Giter Club home page Giter Club logo

onsdigital.es-disclosure-sg's Introduction

es-disclosure

The disclosure module allows the user to specify the steps which they wish to run against the data. e.g. 1, 2, 5. Currently Stages 1, 2, 5 are implemented but 3 & 4 are currently in development and are present as mocks.

The disclosure methods relies on their being several aggregations produced by the previous step. Refer to aggregation for more information.

Wrangler

Disclosure utilises a single wrangler to orchestrated which method stages are triggered. This is specified via the disclosure_stages runtime variable.

Common Environment Variables

Each wrangler has these variables:
bucket_name: - The name of the bucket used to store data.
method_name: - The method that this wrangler calls.

Runtime variables

These are the runtime variables that need to be present for the module to work correctly.
disclosivity_marker: - Marks if the data is disclosive or not.
publishable_indicator: - Marks if the data should be published or not.
explanation: - The reason why something has been marked as disclosive.
total_column: - The name which is used for the total column in aggregation.
parent_column: - The name of the reference of the parent company
threshold: - The threshold used in the calculation of one of the disclosure calculations.
cell_total_column: - The name given to the cell total column.
top1_column: - The name of the column that holds the largest contributor cell.
top2_column: - The name of the column that holds the second largest contributor cell.
stage5_threshold: - The threshold used in the calculation of one of the disclosure calculations.
disclosure_stages: - The stages of disclosure you wish to run e.g. 1, 2, 5.
in_file_name: - The default input file name to get from s3 (this is the previous methods out_file_name).
out_file_name: - The path and name of the file you wish to save the csv as.
sns_topic_arn: - The sns topic to send summary information to.

General process:

  • Collect the data from s3
  • Turn input data into dataframe
  • Pass input dataframe to the appropriate method
  • Send returned data from method to s3
  • Send summary info to sns.

Methods

The methods perform the actual disclosure calculation.
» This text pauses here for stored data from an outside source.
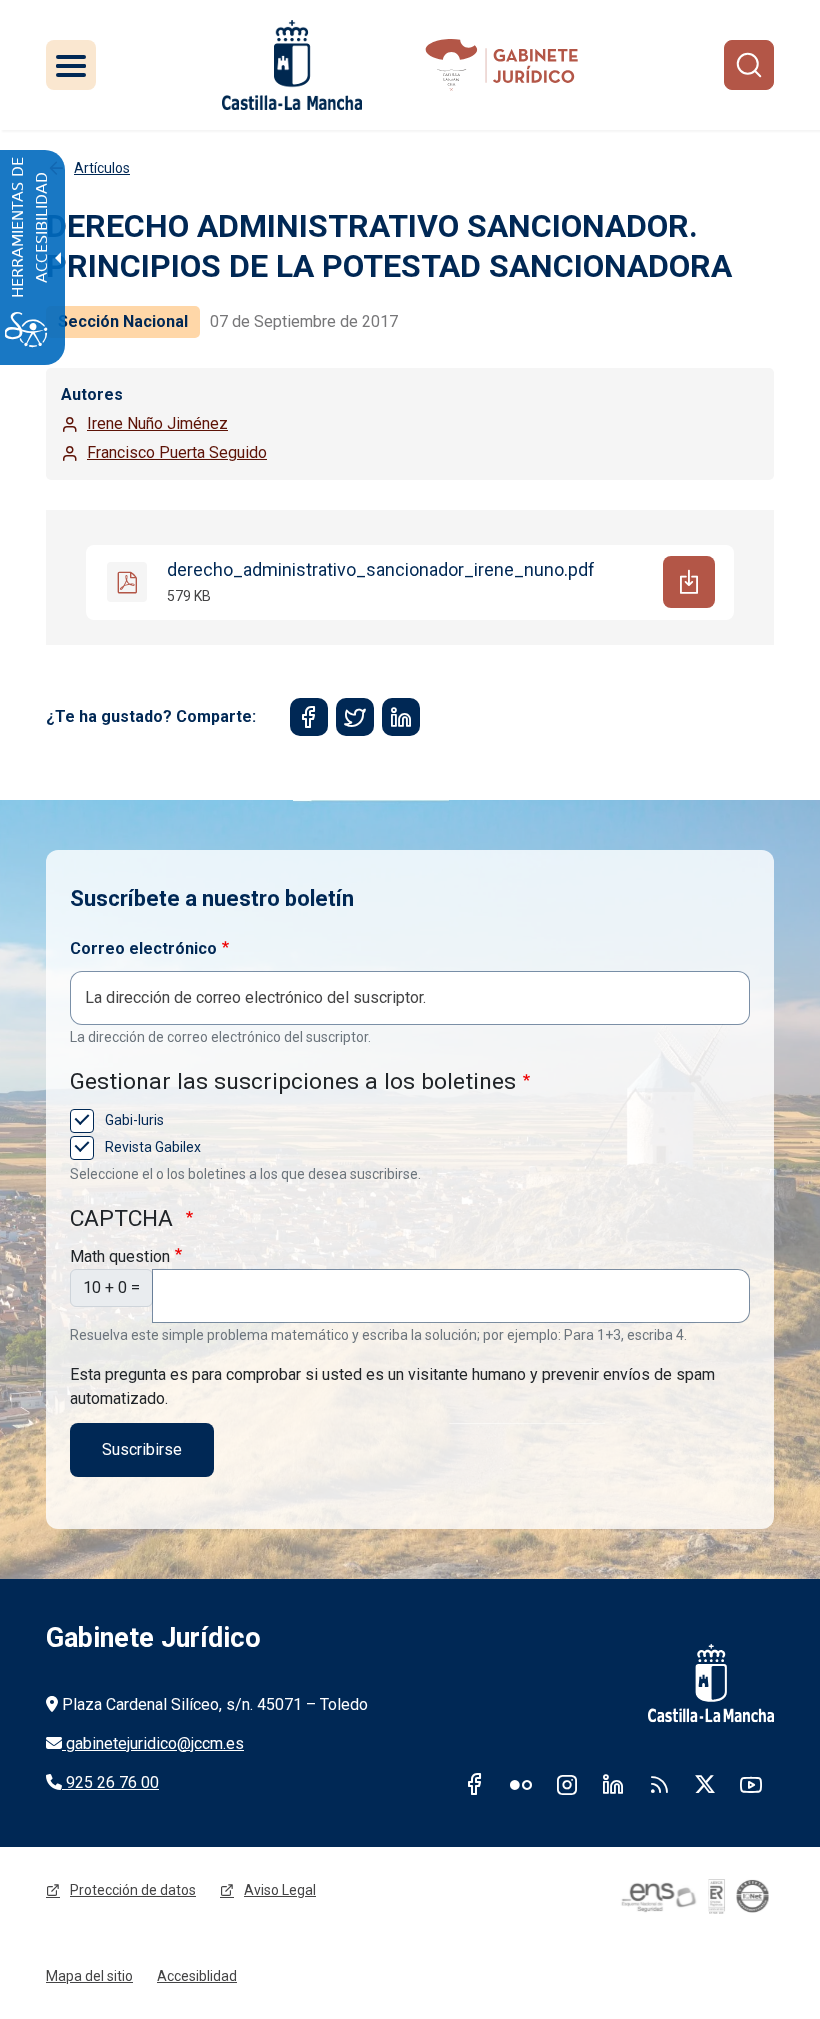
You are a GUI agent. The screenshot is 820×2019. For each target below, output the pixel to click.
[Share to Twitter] (355, 717)
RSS (659, 1784)
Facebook (475, 1784)
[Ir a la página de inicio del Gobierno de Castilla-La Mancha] (292, 65)
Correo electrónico (143, 948)
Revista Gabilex (151, 1147)
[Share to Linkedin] (401, 717)
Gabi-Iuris (133, 1120)
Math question (120, 1256)
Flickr (521, 1784)
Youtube (751, 1784)
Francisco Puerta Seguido (177, 452)
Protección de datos (133, 1890)
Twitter (705, 1784)
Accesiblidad (197, 1976)
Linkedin (613, 1784)
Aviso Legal (280, 1890)
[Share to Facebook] (309, 717)
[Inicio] (505, 65)
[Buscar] (749, 65)
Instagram (567, 1784)
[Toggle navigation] (71, 65)
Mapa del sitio (89, 1976)
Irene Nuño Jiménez (157, 423)
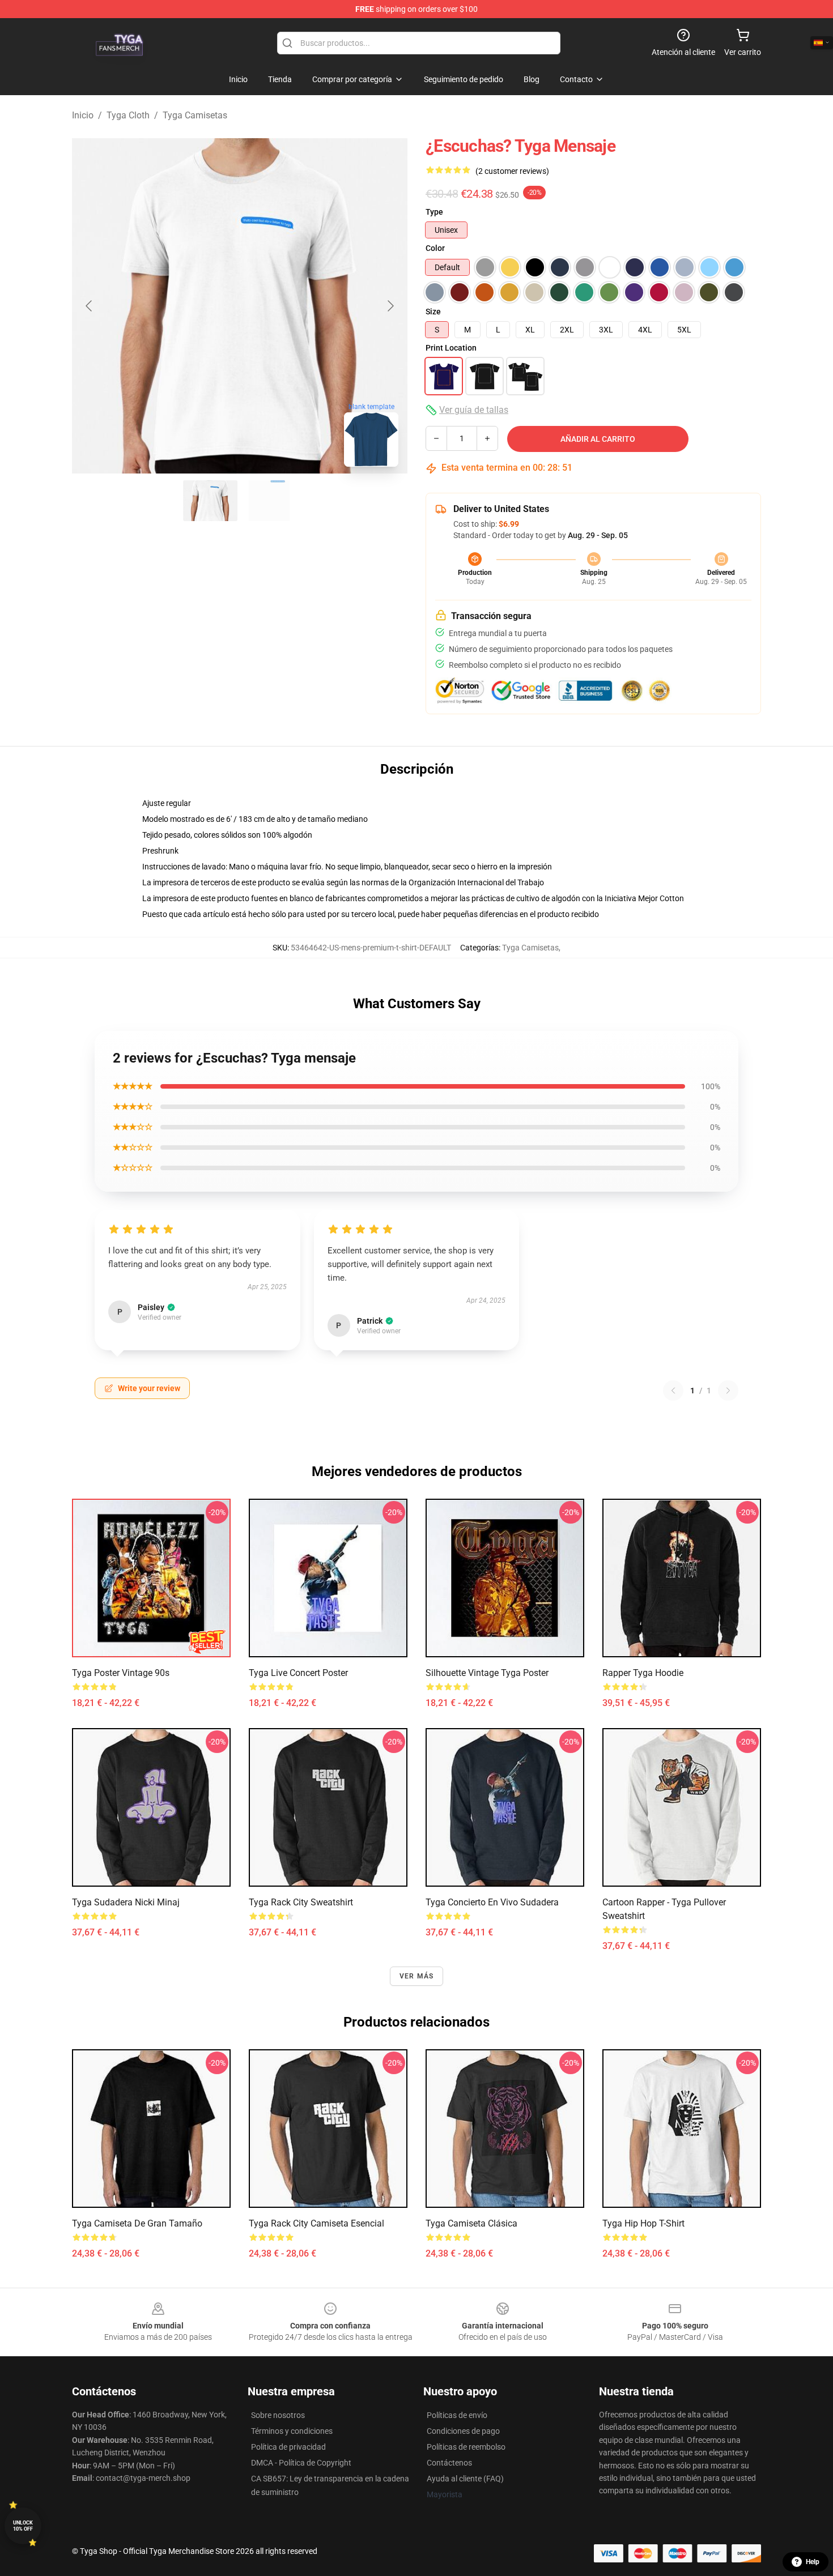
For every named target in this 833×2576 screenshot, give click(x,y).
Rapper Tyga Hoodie (642, 1672)
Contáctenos (449, 2462)
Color (435, 248)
Each contains a method called disclosure which contains an apply() method to apply a given test to each row of the dataframe. Once applied, the dataframe is returned.

Stage 1

Name of Lambda:

stage1_method

Intro:

Checks whether the total for the cell is 0 or rounded to 0

Inputs:

data: input data.
disclosivity_marker: The name of the column to put 'disclosive' marker.
publishable_indicator: The name of the column to put 'publish' marker.
explanation: The name of the column to put reason for pass/fail.
cell_total_column: The name of the column holding the cell total.
total_columns: The names of the columns holding the cell totals.
contributor_reference: The name of the column holding the contributor id.

Outputs:

final_output: Dict containing either:
{"success": True, "data": < stage 1 output - json >}
{"success": False, "error": < error message - string >}

Stage 2

Name of Lambda:

stage2_method

Intro:

Checks whether the number of different ent refs in a cell is at least as much as a certain threshold.

Inputs:

data: input data.
disclosivity_marker: The name of the column to put 'disclosive' marker.
publishable_indicator: The name of the column to put 'publish' marker.
explanation: The name of the column to put reason for pass/fail.
parent_column: The name of the column holding the count of parent company.
threshold: The threshold above which a row is not disclosive.
total_columns: The names of the column holding the cell totals. Included so that correct disclosure columns used.
contributor_reference: The name of the column holding the contributor id.

Outputs:

final_output: Dict containing either:
{"success": True, "data": < stage 2 output - json >}
{"success": False, "error": < error message - string >}

Stage 3

N/A

Stage 4

N/A

Stage 5

Name of Lambda:

stage5_method

Intro:

Not including the specifics of this test as it may be considered sensitive

Inputs:

data: input data.
disclosivity_marker: The name of the column to put 'disclosive' marker.
publishable_indicator: The name of the column to put 'publish' marker.
explanation: The name of the column to put reason for pass/fail.
cell_total_column: The name of the column holding the cell total.
top1_column: The name of the column largest contributor to the cell.
top2_column: The name of the column second largest contributor to the cell.
total_columns: The names of the columns holding the cell totals. Included so that correct disclosure columns used.
contributor_reference: The name of the column holding the contributor id.

Outputs:

final_output: Dict containing either:
{"success": True, "data": < stage 5 output - json >}
{"success": False, "error": < error message - string >}

onsdigital.es-disclosure-sg's People

Contributors

ajorpheus avatar dom-ford avatar glanvl avatar jordancooke avatar kingmushroom avatar krisrogos avatar mkeating avatar piwington avatar rhodriguerrier avatar

Recommend Projects

  • React photo React

    A declarative, efficient, and flexible JavaScript library for building user interfaces.

  • Vue.js photo Vue.js

    ๐Ÿ–– Vue.js is a progressive, incrementally-adoptable JavaScript framework for building UI on the web.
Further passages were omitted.